--- start Stored rows ---

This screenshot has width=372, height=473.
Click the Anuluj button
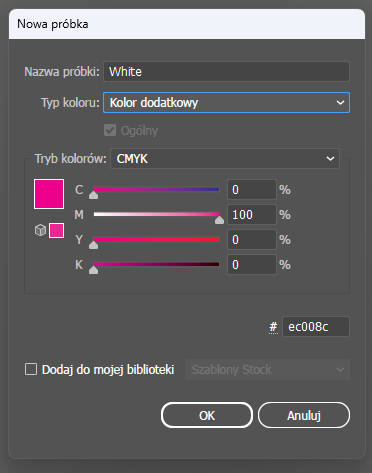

--- end Stored rows ---
--- start Stored rows ---

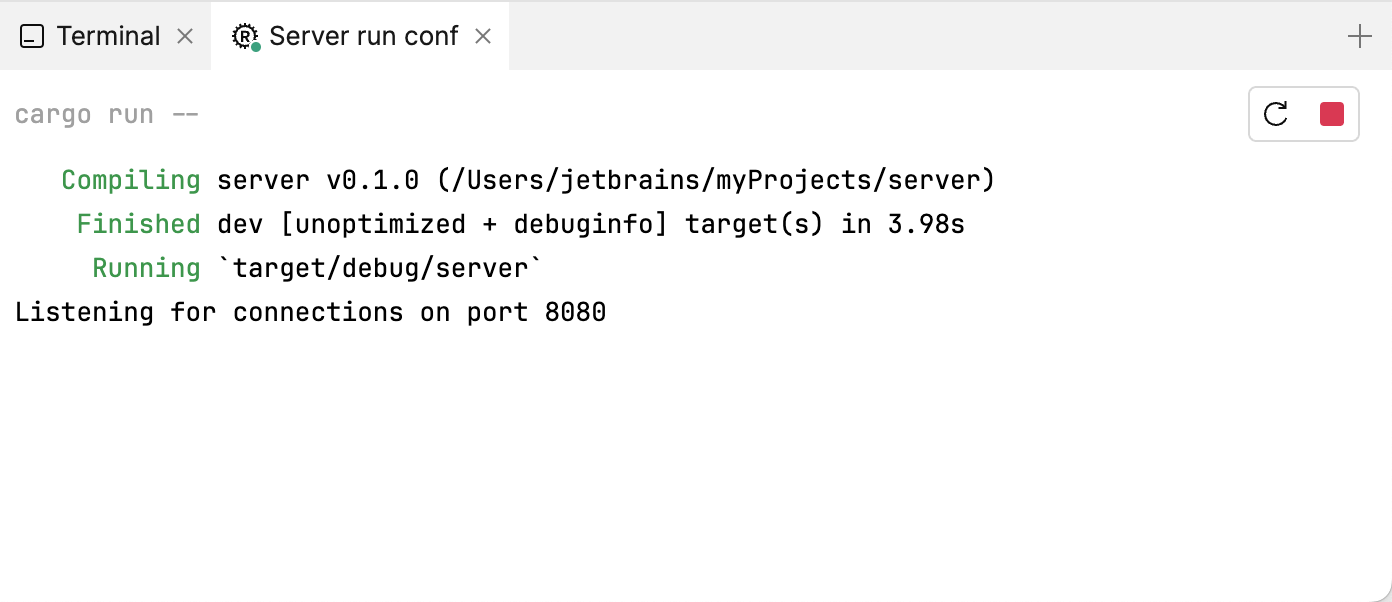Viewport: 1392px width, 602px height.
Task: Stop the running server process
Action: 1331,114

--- end Stored rows ---
--- start Stored rows ---

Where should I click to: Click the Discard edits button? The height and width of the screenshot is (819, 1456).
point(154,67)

--- end Stored rows ---

Directions:
List each line in the records above that contains the word "screenshot".

Correct answer:
This screenshot has width=372, height=473.
Where should I click to: Click the Discard edits button? The height and width of the screenshot is (819, 1456).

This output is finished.